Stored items
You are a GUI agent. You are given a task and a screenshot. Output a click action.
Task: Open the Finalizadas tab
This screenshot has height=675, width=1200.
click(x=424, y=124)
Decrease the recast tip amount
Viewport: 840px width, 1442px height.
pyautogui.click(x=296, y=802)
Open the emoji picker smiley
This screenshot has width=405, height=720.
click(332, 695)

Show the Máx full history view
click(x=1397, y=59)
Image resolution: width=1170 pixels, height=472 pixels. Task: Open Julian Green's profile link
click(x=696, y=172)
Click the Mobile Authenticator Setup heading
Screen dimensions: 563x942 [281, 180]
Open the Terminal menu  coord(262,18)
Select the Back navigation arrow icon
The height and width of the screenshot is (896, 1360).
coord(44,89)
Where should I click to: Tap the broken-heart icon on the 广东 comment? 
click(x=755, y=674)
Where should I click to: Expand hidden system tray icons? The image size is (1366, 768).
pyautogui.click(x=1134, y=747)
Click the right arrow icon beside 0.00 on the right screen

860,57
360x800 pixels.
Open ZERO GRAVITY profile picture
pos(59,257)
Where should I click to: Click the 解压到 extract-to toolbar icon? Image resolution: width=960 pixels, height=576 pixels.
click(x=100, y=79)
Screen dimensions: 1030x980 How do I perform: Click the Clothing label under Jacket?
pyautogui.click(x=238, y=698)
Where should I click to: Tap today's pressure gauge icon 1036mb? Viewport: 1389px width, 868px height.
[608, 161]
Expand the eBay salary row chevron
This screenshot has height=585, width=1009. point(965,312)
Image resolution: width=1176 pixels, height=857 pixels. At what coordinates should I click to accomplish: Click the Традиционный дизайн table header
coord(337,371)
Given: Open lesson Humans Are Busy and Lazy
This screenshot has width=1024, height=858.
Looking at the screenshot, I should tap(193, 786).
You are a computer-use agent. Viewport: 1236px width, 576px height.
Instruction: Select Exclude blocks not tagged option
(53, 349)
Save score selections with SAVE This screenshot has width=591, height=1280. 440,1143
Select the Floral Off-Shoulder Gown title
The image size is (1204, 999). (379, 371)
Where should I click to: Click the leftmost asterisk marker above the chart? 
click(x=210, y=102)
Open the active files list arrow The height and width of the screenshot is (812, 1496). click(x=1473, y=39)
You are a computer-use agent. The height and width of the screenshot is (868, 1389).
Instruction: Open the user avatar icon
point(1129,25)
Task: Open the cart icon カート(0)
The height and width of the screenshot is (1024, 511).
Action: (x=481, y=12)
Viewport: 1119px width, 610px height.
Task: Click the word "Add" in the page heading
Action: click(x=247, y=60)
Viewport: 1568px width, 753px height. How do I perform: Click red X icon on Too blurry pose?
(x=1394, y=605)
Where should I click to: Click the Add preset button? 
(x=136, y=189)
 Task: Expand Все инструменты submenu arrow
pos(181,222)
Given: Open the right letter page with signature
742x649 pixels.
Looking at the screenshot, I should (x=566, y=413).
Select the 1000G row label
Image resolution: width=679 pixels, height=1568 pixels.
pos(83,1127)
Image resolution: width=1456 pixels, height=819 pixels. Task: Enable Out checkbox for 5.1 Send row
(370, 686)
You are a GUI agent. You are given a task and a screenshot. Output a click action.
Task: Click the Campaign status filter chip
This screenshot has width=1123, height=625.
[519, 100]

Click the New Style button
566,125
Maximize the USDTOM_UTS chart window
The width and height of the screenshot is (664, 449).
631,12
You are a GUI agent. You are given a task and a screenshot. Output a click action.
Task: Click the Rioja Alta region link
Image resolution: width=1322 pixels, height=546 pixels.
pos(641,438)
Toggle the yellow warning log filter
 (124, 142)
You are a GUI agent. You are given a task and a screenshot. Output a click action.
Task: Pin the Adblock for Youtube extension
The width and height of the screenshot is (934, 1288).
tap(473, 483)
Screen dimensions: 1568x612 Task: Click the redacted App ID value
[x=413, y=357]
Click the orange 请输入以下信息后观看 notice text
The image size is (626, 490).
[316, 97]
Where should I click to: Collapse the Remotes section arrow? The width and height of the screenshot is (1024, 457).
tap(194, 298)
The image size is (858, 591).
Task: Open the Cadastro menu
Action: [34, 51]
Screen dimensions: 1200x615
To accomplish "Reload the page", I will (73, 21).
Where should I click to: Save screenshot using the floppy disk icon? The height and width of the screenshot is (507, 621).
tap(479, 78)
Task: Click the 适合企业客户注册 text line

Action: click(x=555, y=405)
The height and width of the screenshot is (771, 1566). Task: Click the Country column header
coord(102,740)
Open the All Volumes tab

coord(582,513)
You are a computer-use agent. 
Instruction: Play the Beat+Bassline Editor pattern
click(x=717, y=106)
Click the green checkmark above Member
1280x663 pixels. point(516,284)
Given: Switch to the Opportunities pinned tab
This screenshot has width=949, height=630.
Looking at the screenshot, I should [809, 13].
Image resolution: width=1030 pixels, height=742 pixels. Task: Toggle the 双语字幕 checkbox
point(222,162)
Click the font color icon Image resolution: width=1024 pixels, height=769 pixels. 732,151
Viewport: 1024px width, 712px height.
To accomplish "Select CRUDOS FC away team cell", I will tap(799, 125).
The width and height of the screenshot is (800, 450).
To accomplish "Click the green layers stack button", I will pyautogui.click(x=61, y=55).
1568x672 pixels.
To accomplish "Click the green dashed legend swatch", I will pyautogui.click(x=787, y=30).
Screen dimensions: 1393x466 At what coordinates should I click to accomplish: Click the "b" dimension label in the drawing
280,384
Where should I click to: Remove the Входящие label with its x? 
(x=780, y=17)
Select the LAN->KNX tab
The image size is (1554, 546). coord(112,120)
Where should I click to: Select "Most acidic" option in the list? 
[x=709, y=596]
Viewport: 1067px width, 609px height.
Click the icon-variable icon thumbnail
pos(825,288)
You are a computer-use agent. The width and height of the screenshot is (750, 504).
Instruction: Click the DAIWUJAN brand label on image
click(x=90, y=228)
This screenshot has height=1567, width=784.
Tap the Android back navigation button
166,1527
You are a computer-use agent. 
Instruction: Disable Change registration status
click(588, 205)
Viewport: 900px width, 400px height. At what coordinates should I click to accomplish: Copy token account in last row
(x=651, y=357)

*WHAT THE EXERCISE ASKS*:
With nothing omitted, set down all of the records again.

*SOLUTION*:
You are a GUI agent. You are given a task and a screenshot. Output a click action.
Task: Open the Finalizadas tab
This screenshot has height=675, width=1200.
click(x=424, y=124)
Decrease the recast tip amount
Viewport: 840px width, 1442px height.
pyautogui.click(x=296, y=802)
Open the emoji picker smiley
This screenshot has width=405, height=720.
click(332, 695)

Show the Máx full history view
click(x=1397, y=59)
Image resolution: width=1170 pixels, height=472 pixels. Task: Open Julian Green's profile link
click(x=696, y=172)
Click the Mobile Authenticator Setup heading
Screen dimensions: 563x942 [281, 180]
Open the Terminal menu  coord(262,18)
Select the Back navigation arrow icon
The height and width of the screenshot is (896, 1360).
coord(44,89)
Where should I click to: Tap the broken-heart icon on the 广东 comment? 
click(x=755, y=674)
Where should I click to: Expand hidden system tray icons? The image size is (1366, 768).
pyautogui.click(x=1134, y=747)
Click the right arrow icon beside 0.00 on the right screen

860,57
360x800 pixels.
Open ZERO GRAVITY profile picture
pos(59,257)
Where should I click to: Click the 解压到 extract-to toolbar icon? Image resolution: width=960 pixels, height=576 pixels.
click(x=100, y=79)
Screen dimensions: 1030x980 How do I perform: Click the Clothing label under Jacket?
pyautogui.click(x=238, y=698)
Where should I click to: Tap today's pressure gauge icon 1036mb? Viewport: 1389px width, 868px height.
[608, 161]
Expand the eBay salary row chevron
This screenshot has height=585, width=1009. point(965,312)
Image resolution: width=1176 pixels, height=857 pixels. At what coordinates should I click to accomplish: Click the Традиционный дизайн table header
coord(337,371)
Given: Open lesson Humans Are Busy and Lazy
This screenshot has width=1024, height=858.
Looking at the screenshot, I should tap(193, 786).
You are a computer-use agent. Viewport: 1236px width, 576px height.
Instruction: Select Exclude blocks not tagged option
(53, 349)
Save score selections with SAVE This screenshot has width=591, height=1280. 440,1143
Select the Floral Off-Shoulder Gown title
The image size is (1204, 999). (379, 371)
Where should I click to: Click the leftmost asterisk marker above the chart? 
click(x=210, y=102)
Open the active files list arrow The height and width of the screenshot is (812, 1496). click(x=1473, y=39)
You are a computer-use agent. The height and width of the screenshot is (868, 1389).
Instruction: Open the user avatar icon
point(1129,25)
Task: Open the cart icon カート(0)
The height and width of the screenshot is (1024, 511).
Action: (x=481, y=12)
Viewport: 1119px width, 610px height.
Task: Click the word "Add" in the page heading
Action: click(x=247, y=60)
Viewport: 1568px width, 753px height. How do I perform: Click red X icon on Too blurry pose?
(x=1394, y=605)
Where should I click to: Click the Add preset button? 
(x=136, y=189)
 Task: Expand Все инструменты submenu arrow
pos(181,222)
Given: Open the right letter page with signature
742x649 pixels.
Looking at the screenshot, I should (x=566, y=413).
Select the 1000G row label
Image resolution: width=679 pixels, height=1568 pixels.
pos(83,1127)
Image resolution: width=1456 pixels, height=819 pixels. Task: Enable Out checkbox for 5.1 Send row
(370, 686)
You are a GUI agent. You are given a task and a screenshot. Output a click action.
Task: Click the Campaign status filter chip
This screenshot has width=1123, height=625.
[519, 100]

Click the New Style button
566,125
Maximize the USDTOM_UTS chart window
The width and height of the screenshot is (664, 449).
631,12
You are a GUI agent. You are given a task and a screenshot. Output a click action.
Task: Click the Rioja Alta region link
Image resolution: width=1322 pixels, height=546 pixels.
pos(641,438)
Toggle the yellow warning log filter
 (124, 142)
You are a GUI agent. You are given a task and a screenshot. Output a click action.
Task: Pin the Adblock for Youtube extension
The width and height of the screenshot is (934, 1288).
tap(473, 483)
Screen dimensions: 1568x612 Task: Click the redacted App ID value
[x=413, y=357]
Click the orange 请输入以下信息后观看 notice text
The image size is (626, 490).
[316, 97]
Where should I click to: Collapse the Remotes section arrow? The width and height of the screenshot is (1024, 457).
tap(194, 298)
The image size is (858, 591).
Task: Open the Cadastro menu
Action: [34, 51]
Screen dimensions: 1200x615
To accomplish "Reload the page", I will (73, 21).
Where should I click to: Save screenshot using the floppy disk icon? The height and width of the screenshot is (507, 621).
tap(479, 78)
Task: Click the 适合企业客户注册 text line

Action: click(x=555, y=405)
The height and width of the screenshot is (771, 1566). Task: Click the Country column header
coord(102,740)
Open the All Volumes tab

coord(582,513)
You are a computer-use agent. 
Instruction: Play the Beat+Bassline Editor pattern
click(x=717, y=106)
Click the green checkmark above Member
1280x663 pixels. point(516,284)
Given: Switch to the Opportunities pinned tab
This screenshot has width=949, height=630.
Looking at the screenshot, I should [809, 13].
Image resolution: width=1030 pixels, height=742 pixels. Task: Toggle the 双语字幕 checkbox
point(222,162)
Click the font color icon Image resolution: width=1024 pixels, height=769 pixels. 732,151
Viewport: 1024px width, 712px height.
To accomplish "Select CRUDOS FC away team cell", I will tap(799, 125).
The width and height of the screenshot is (800, 450).
To accomplish "Click the green layers stack button", I will pyautogui.click(x=61, y=55).
1568x672 pixels.
To accomplish "Click the green dashed legend swatch", I will pyautogui.click(x=787, y=30).
Screen dimensions: 1393x466 At what coordinates should I click to accomplish: Click the "b" dimension label in the drawing
280,384
Where should I click to: Remove the Входящие label with its x? 
(x=780, y=17)
Select the LAN->KNX tab
The image size is (1554, 546). coord(112,120)
Where should I click to: Select "Most acidic" option in the list? 
[x=709, y=596]
Viewport: 1067px width, 609px height.
Click the icon-variable icon thumbnail
pos(825,288)
You are a computer-use agent. The width and height of the screenshot is (750, 504).
Instruction: Click the DAIWUJAN brand label on image
click(x=90, y=228)
This screenshot has height=1567, width=784.
Tap the Android back navigation button
166,1527
You are a computer-use agent. 
Instruction: Disable Change registration status
click(588, 205)
Viewport: 900px width, 400px height. At what coordinates should I click to accomplish: Copy token account in last row
(x=651, y=357)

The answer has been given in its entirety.